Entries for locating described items

***

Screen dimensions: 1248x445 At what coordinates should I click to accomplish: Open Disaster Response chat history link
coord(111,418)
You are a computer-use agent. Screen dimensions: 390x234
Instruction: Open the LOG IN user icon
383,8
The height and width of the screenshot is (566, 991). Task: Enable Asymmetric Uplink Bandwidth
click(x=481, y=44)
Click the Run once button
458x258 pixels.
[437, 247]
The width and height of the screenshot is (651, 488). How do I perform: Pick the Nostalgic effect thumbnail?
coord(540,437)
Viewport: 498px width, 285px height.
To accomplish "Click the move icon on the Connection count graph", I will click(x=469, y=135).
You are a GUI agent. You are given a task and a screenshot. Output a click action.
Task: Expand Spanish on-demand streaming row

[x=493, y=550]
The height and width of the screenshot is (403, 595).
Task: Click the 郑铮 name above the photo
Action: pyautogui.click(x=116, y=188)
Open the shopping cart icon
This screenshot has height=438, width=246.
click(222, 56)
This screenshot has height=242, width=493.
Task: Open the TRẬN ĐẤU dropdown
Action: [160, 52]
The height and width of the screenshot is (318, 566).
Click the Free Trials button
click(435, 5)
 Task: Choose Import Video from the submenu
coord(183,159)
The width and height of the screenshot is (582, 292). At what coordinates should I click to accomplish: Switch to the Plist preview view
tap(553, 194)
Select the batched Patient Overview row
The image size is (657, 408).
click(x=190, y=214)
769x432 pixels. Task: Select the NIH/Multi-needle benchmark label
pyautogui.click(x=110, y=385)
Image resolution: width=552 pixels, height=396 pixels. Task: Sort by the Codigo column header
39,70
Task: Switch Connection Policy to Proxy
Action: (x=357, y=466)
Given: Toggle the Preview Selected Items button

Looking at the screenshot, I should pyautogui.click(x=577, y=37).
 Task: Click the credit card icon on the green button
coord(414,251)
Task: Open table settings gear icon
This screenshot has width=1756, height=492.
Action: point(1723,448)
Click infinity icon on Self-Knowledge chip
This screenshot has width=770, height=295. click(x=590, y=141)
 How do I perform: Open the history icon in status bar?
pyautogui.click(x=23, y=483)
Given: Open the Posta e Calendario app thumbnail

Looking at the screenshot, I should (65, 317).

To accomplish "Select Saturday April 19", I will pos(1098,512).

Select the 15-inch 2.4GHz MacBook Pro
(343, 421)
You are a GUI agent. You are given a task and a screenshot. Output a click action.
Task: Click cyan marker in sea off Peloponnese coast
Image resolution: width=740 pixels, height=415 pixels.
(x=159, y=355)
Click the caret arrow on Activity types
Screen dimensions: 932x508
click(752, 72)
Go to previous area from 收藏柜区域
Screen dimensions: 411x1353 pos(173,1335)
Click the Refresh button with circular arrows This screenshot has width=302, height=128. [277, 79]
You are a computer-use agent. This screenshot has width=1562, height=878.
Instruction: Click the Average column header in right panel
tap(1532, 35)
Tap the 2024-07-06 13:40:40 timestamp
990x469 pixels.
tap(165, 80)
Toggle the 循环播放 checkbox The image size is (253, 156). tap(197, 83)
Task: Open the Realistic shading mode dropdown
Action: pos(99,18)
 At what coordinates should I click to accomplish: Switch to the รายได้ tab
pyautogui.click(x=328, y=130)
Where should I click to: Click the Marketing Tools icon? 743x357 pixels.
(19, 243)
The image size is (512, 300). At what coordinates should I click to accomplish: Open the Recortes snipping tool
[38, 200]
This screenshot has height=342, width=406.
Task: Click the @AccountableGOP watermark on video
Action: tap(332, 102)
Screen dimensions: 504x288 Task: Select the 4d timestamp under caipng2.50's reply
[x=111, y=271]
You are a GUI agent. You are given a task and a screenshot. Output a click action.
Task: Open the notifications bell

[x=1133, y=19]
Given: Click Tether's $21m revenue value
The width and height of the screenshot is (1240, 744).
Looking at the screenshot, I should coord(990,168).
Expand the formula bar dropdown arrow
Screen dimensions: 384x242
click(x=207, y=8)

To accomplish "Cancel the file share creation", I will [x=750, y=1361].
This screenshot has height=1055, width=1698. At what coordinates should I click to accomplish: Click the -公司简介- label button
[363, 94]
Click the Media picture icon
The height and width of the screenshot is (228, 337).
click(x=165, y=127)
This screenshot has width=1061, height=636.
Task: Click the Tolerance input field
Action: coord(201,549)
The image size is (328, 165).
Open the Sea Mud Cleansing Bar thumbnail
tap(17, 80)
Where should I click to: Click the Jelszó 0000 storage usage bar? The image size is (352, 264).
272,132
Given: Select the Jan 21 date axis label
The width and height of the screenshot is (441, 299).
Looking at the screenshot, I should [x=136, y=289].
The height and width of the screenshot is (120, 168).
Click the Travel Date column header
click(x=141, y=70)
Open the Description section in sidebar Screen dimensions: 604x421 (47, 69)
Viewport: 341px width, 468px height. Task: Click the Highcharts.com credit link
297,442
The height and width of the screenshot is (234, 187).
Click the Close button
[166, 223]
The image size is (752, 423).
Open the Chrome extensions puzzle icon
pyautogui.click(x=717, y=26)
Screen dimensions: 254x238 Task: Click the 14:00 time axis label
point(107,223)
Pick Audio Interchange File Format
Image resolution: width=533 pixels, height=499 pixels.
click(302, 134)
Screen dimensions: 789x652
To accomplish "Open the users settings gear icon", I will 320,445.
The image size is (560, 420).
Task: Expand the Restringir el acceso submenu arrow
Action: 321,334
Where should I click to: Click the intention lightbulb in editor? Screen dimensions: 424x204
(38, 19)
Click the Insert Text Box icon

***

* WHAT IS BEING ASKED: Turn everything from the line containing "Where should I click to: Click the intention" up to and including the final line of the entries into a JSON list of strings, with one string per line. Leave out any blank lines.

* EXERCISE RESPONSE:
[
  "Where should I click to: Click the intention lightbulb in editor? Screen dimensions: 424x204",
  "(38, 19)",
  "Click the Insert Text Box icon"
]